Il funambolo evaso dal Beccaria: nei guai tre guardie carcerarie

Accusati di scarsa vigilanza. Ma il cancello non doveva esserci di MARINELLA ROSSI

La distribuzione del pane al Beccaria

La distribuzione del pane al Beccaria

Milano, 22 dicembre 2015 - È come Fantomas, volatilizzato. Dell’albanese volato su e giù da otto-nove metri di muro di cinta non c’è traccia. A terra, e inguagliate, restano le guardie. Accusate, o meglio, deferite al Consiglio distrettuale di disciplina, organismo disciplinare mediano (appena sotto il consiglio centrale) per procurata evasione. Certo, i tre agenti, gli unici che nella mattina di domenica avevano in carico ogni movimento dentro l’istituto penale minorile Cesare Beccaria, non son sospettati di aver procurato volontariamente l’evasione del giovanissismo uomo ragno, ma rispondono della colpa di non aver sufficientemente e accuratamente vigilato. Volano gli stracci, e si perdoni la formula frusta, al Beccaria. Dopo che nella domenica di sole, tra le 9 e 15 e le 10, dei dodici detenuti accompagnati all’ora d’aria in uno dei “passeggi” del carcere minorile, si è volatilizzato uno.

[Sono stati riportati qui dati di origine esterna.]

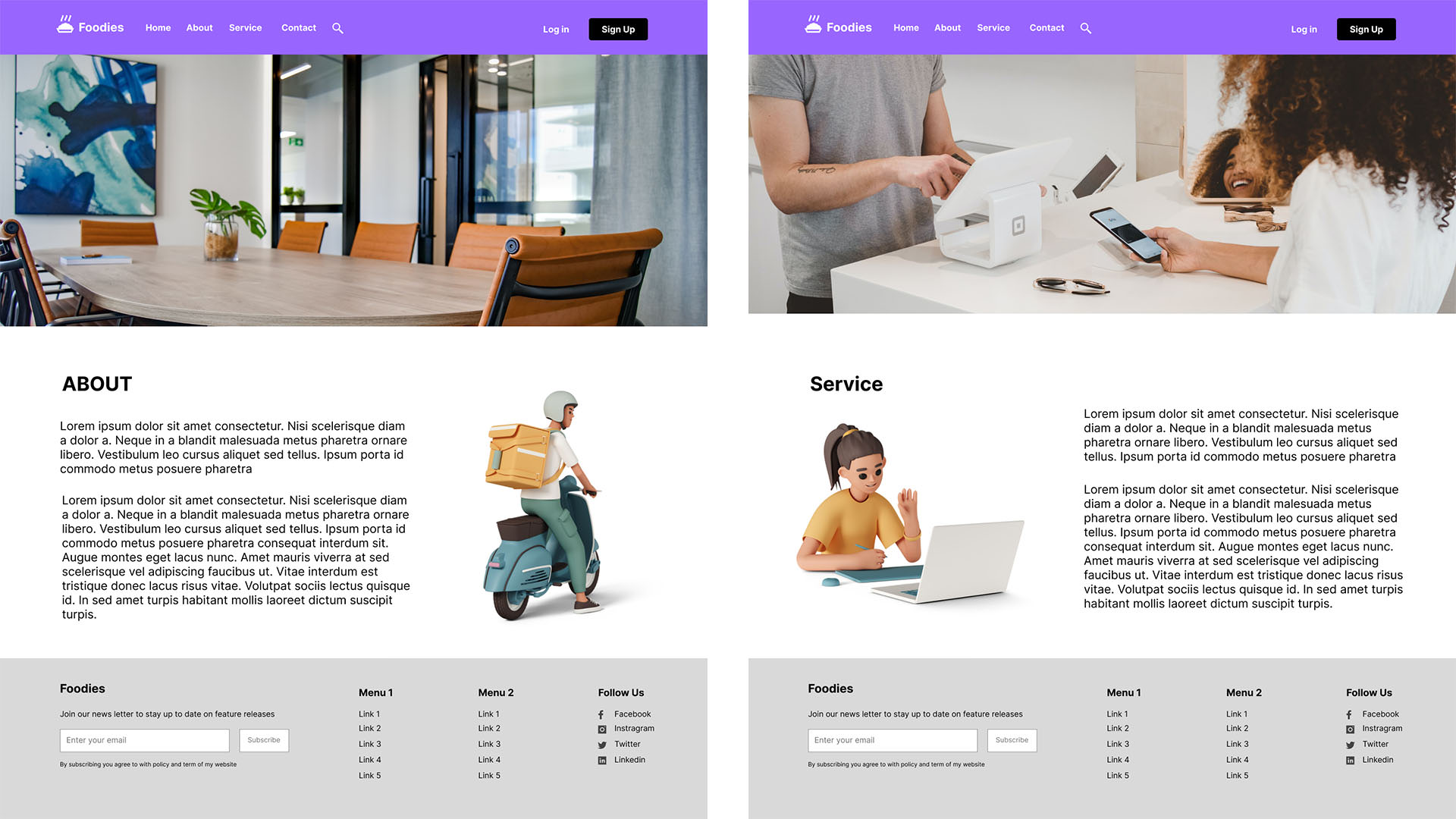This screenshot has width=1456, height=819.
Task: Click Sign Up button in left navbar
Action: pyautogui.click(x=617, y=29)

E deferiti con un provvedimento della dirigente del Consiglio di giustizia minorile, Flavia Croce, sono il capoposto di turno, la guardia che ha fisicamente accompagnato i ragazzi all’ora d’aria, e la cosiddetta “disponibile”, l’agente messo cioè a rimpiazzo eventuale per emergenze. Tre per otto ore, sui quarantacinque che complessivamente gestiscono tutti i turni sulle ventiquattro ore, e tre che dovevano accompagnare ai “passeggi”, alla messa, in infermeria, alle attività.

Di quei tre uno solo era nel cortile a cielo aperto, dove una telecamera (delle dodici esistenti non ne funzionano quattro, di cui due sono sull’ingresso di via Calchi Taeggi) rivela ora i movimenti dei dodici ragazzi e, in particolare, i movimenti di L.R., l’albanese diciassettenne, al Beccaria da due mesi per droga. Lo si vede avvicinarsi lungo il muro, mentre gli altri distraggono con finte liti e schiamazzi la guardia, quindi finire risucchiato nell’angolo cieco della telecamera e che corrisponde alla fine del muro e all’inizio di quel cancello, che là non ci dovrebbe essere. Là che L.R. scompare. La sua unica via di fuga, salito da lì, è percorrere i muri di cinta fino al tetto della palestra da cui può essersi calato a terra - terreno morbido, vegetazione, campi coltivati di via Zurigo. Dove probabilmente c’è chi lo aspetta e lo aiuta ad attutire la caduta.

Il cancello, allora, dove L.R. si arrampica senza difficoltà: è stato “ritagliato” circa quattro anni fa dal muro per consentire ai camion della ditta di ristrutturazioni di entrare e uscire. Ma la ristrutturazione è ferma, gli operai se ne sono andati, la ditta fallita e una nuova gara d’appalto non ancora indetta (e questa è un’altra storia). Le guardie ne denunciano la criticità di quel cancello (e di altre) con 39 relazioni di servizio. Ma non una è stata ascoltata.